Pancakes. It’s virtually impossible to make just two pancakes.  So I mix up a whole batch, cook them and when they’re cool pack them away in a Ziploc bag with a piece of wax paper between each pancake.  Defrost and reheat in the microwave and pair with some scrambled eggs for a quick and easy GP-friendly meal.

Sneaking in Those Greens

Frozen, chopped organic spinach is a staple in my freezer.  I purchase it 4 boxes at a time and have a defrosted, drained box in my fridge at all times.  Spinach is one of the veggies on the recommended list provided by the Dietitian.  Recently, at Whole Foods, I grabbed one of the booklets out on the tables in the dining area.  It suggested a clever way to get more greens by adding baby spinach or defrosted frozen chopped spinach to your morning smoothie.  The author promised that you wouldn’t even notice the spinach.  I thought about it for a minute and decided to give it a try with my morning Chocolate Banana Protein Smoothie.

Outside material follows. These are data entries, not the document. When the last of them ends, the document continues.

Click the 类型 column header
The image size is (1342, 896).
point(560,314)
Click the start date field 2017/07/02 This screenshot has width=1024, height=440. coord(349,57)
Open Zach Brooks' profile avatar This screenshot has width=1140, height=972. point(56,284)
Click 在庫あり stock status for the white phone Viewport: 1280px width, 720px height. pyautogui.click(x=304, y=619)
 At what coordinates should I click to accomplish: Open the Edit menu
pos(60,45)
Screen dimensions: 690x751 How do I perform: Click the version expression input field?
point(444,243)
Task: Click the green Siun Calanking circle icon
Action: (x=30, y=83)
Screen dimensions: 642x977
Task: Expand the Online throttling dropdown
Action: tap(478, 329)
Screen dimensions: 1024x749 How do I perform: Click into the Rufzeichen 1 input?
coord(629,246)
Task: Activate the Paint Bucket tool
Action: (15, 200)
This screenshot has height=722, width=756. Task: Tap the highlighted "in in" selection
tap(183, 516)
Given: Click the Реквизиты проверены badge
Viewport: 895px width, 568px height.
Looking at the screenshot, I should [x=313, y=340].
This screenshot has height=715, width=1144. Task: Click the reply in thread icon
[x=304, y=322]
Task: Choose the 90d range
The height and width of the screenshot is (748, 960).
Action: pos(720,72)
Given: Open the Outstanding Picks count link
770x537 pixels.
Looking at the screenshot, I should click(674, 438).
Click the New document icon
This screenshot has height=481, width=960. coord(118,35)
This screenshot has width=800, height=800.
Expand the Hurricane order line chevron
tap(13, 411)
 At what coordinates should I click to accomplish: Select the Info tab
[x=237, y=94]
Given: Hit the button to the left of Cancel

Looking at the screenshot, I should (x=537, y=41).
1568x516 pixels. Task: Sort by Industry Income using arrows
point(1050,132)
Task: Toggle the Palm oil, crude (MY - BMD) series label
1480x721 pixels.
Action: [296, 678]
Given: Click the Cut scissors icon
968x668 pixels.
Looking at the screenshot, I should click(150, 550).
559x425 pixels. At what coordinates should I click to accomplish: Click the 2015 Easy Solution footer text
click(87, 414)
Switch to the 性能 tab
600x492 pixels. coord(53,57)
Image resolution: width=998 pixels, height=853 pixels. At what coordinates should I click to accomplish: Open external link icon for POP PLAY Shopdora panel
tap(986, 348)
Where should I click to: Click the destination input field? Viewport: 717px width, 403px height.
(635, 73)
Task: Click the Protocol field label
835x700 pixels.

I get the majority of my greens from juicing but for the days I know I’ll be out and about and not able to juice or know I’m going to be out for a GP friendly dinner of fish and baked potato, chicken and sweet potato or pancakes and scrambled eggs…all conspicuously devoid of greens it would be a great way to fill in the gap.  I’m happy to report that I put 1 1/2 tablespoons of chopped, defrosted, drained spinach in my smoothie this morning and all I noticed was a few green flecks.  Everyone is different so add whatever amount you feel comfortable with.  Also, everyone’s smoothie recipes are different so lighter flavors might not cover up the spinach taste as well as chocolate flavor.

Other easy ways to sneak in those greens:

Mashed Potatoes Florentine

Makes 4 generous servings

1 bag Ore Ida Steam & Mash Russets*

1 cup skim milk, low fat buttermilk, fat free half & half, chicken broth or a combination

frozen chopped spinach-defrosted and drained (snipped with scissors or pureed if necessary)-whatever amount is desired

fat free sprinkle cheese or grated parmesan

salt and pepper to taste

*OreIda Steam & Mash is a convenience item with a price to match (up to $3.99 a bag).  They’re good for hot or busy days when you don’t want to peel, chop and boil.

Make potatoes according to instructions.  My microwave is underpowered and it takes 20 minutes to cook potatoes thoroughly.  Heat spinach in microwave.  Mash potatoes with milk and stir in spinach, cheese and salt and pepper.

“Creamy” Chicken & Spinach Velvet Soup

I’m almost ashamed to call this a recipe but it helped get me throw the puree and liquid days.  The “velvet” comes from pureeing the pasta in the soup. It is warm, smooth and the prettiest shade of green.

1 19 oz can Homestyle Chicken Noodle Vegetable Soup*(not condensed)

frozen chopped spinach-defrosted and drained

leftover roasted chicken breast (for a little protein boost-optional)

*I use a local store brand because it doesn’t contain soy protein isolate.  I’m also, allergic to carrots and celery so I pick them out.  Leave the carrots in if you are able to eat them.

Thoroughly puree soup, spinach and extra chicken (if using) in a blender.  Transfer to a saucepan, heat and eat.